Thange River oil spill victims to wait longer for compensation

Tuesday June 11 2019
KPC's Hudson

Acting Kenya Pipeline Company Managing Director Hudson Andambi faces the National Assembly Committee on Environment and Natural Resources on June 11, 2019, to answer questions on the Thange River oil spill. PHOTO | JEFF ANGOTE | NATION MEDIA GROUP


Victims of the 2015 oil spill in Thange River, Kibwezi, will have to wait longer for compensation because most of the claims cannot be verified.

Acting Kenya Pipeline Company Managing Director Hudson Andambi on Tuesday told a parliamentary committee that some of the injuries could not be linked to the spillage.

Appearing before the National Assembly Environment committee, Mr Andambi said 1,182 claims relating to medical injuries had not been paid as the insurer, CIC, required strict proof.

“What became difficult was verifying claims relating to personal injury. It is not very easy to verify claims of those who are claiming to have suffered ill health as a result of the spillage,” he said.


KPC also told MPs that claimants had also failed to provide details of treatment and other expenses incurred so that their claims can be processed.


“The forms filled do not contain sufficient details and proof to enable an assessment for payment.

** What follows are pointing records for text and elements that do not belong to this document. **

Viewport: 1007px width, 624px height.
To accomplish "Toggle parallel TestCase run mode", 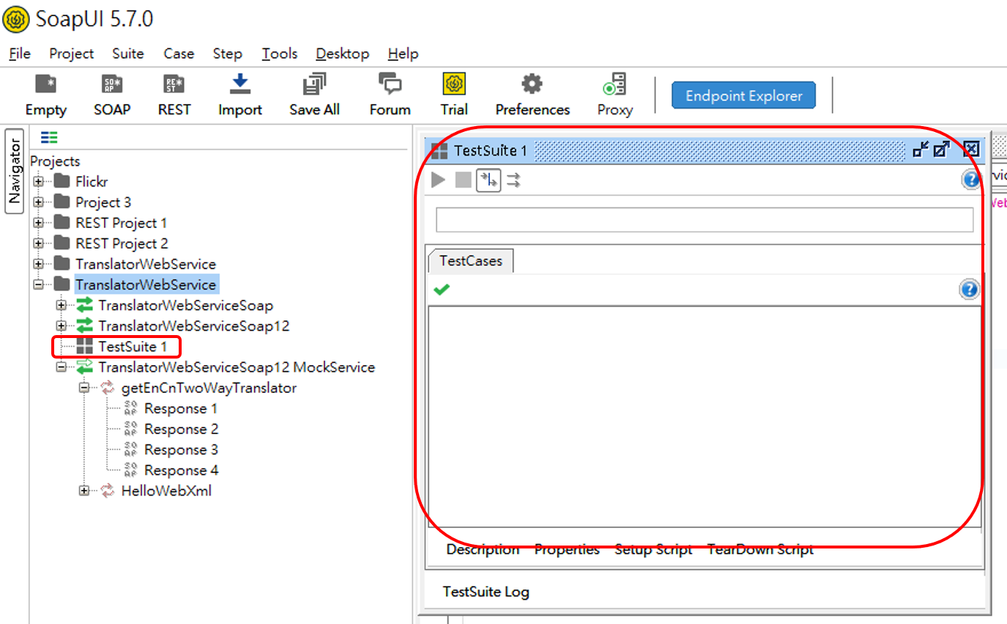I will point(513,180).
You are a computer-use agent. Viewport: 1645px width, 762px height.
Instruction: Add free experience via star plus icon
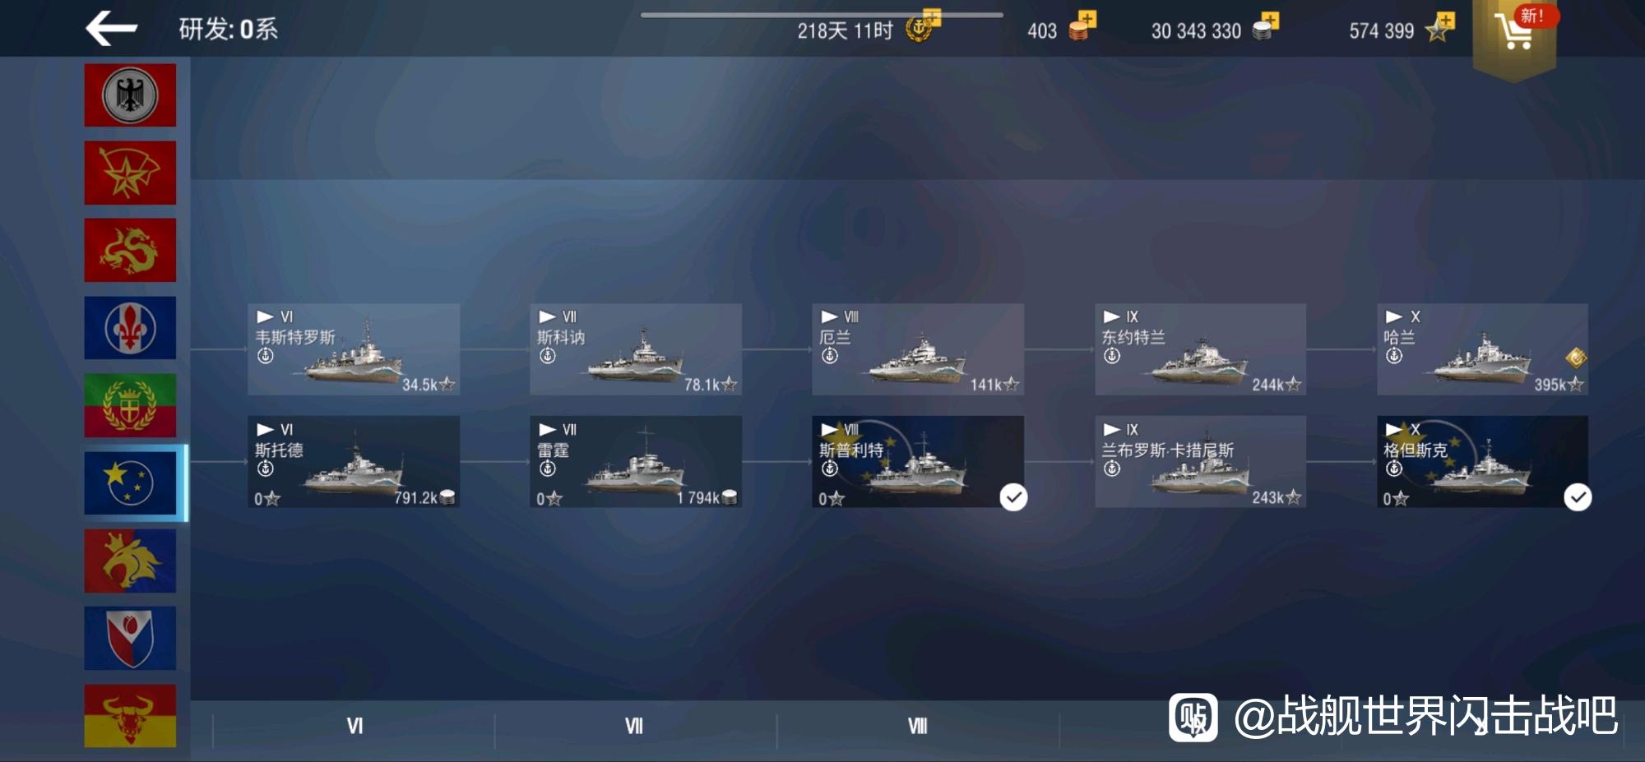1441,27
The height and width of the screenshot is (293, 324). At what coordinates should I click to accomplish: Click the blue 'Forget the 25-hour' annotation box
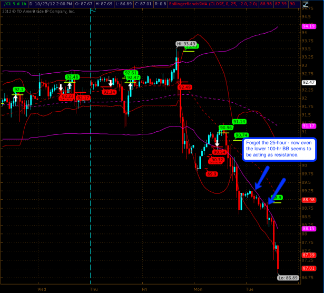pyautogui.click(x=278, y=149)
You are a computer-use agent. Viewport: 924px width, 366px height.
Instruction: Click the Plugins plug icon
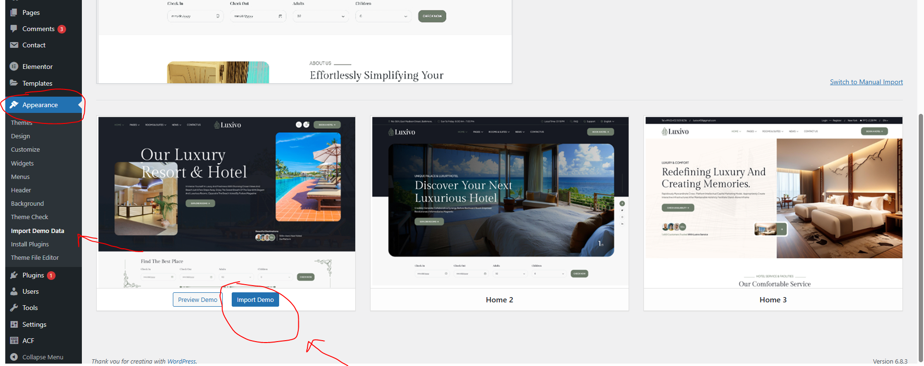click(x=14, y=275)
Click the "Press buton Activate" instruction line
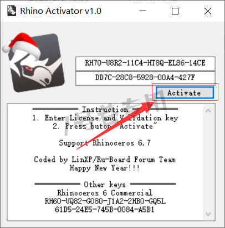 pos(105,126)
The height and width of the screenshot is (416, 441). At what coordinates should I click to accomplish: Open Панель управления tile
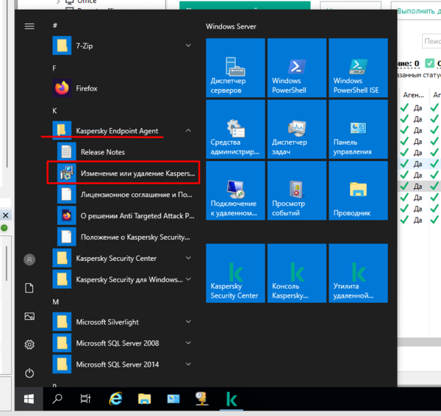[x=356, y=129]
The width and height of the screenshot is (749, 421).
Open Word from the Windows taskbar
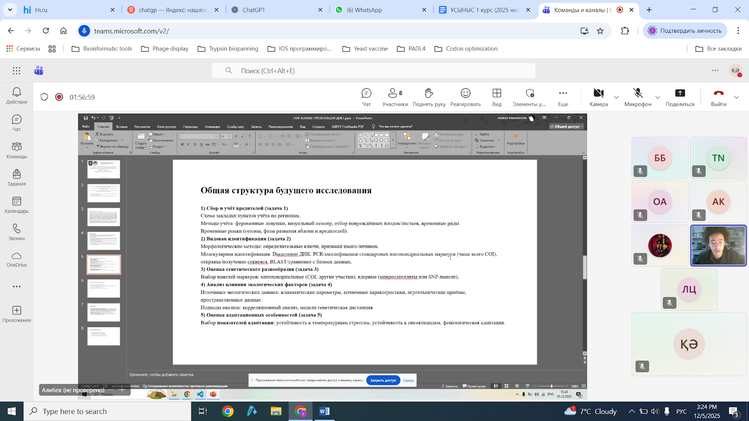click(324, 411)
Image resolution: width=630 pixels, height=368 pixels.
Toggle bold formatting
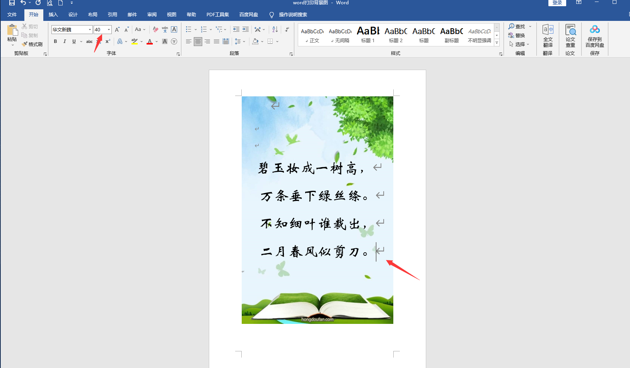pyautogui.click(x=55, y=41)
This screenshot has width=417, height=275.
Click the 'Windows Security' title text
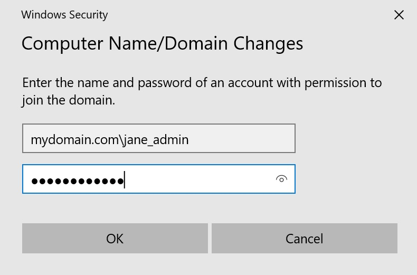click(64, 15)
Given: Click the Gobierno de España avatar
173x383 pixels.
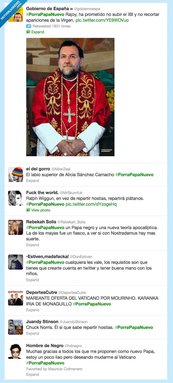Looking at the screenshot, I should click(x=16, y=14).
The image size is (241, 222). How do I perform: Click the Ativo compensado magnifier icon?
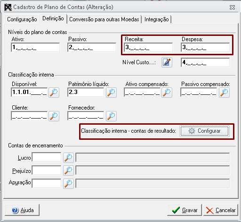[167, 93]
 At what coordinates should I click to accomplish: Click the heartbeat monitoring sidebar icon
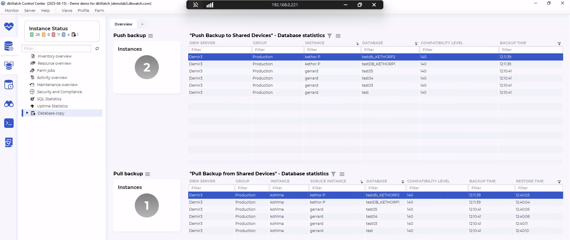click(x=9, y=27)
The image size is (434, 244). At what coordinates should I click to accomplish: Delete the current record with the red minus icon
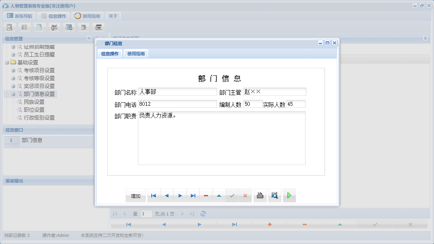point(206,195)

CIC, through KPC, has repeatedly asked the affected residents to supply further information to facilitate medical claims assessment but none has been forthcoming,” he said.

Kibwezi East MP Jessica Mbalu, who asked the compensation question in the House before being referred to the committee, on Tuesday put the management to task over reluctance to compensate the victims.

Ms Mbalu told the committee that her constituents had been affected by the spillage. She said it had also affected the economy of the area as the land remains unsafe for cultivation.

“We are talking about the health of an entire village. It is a serious issue that needs to be urgently addressed by KPC,” she said.

“Women, children have been affected while men are no longer active on matters of societal development,” she added.


Ms Mbalu also accused KPC of discrimination in terms of compensation, pointing out that some of the affected were forced to sign claim forms and paid less.

“What criteria was used to pay some people as low as Sh3,000 while others got Sh100,000?” posed Ms Mbalu.

KPC told MPs that so far it has paid out Sh31 million for 266 claims out of 4,267 received.

A total of 491 claims were found to be fraudulent and were rejected by KPC. A further 1,272 claims were rejected because the claimants were not residents of Thange, hence were not affected by the oil spill.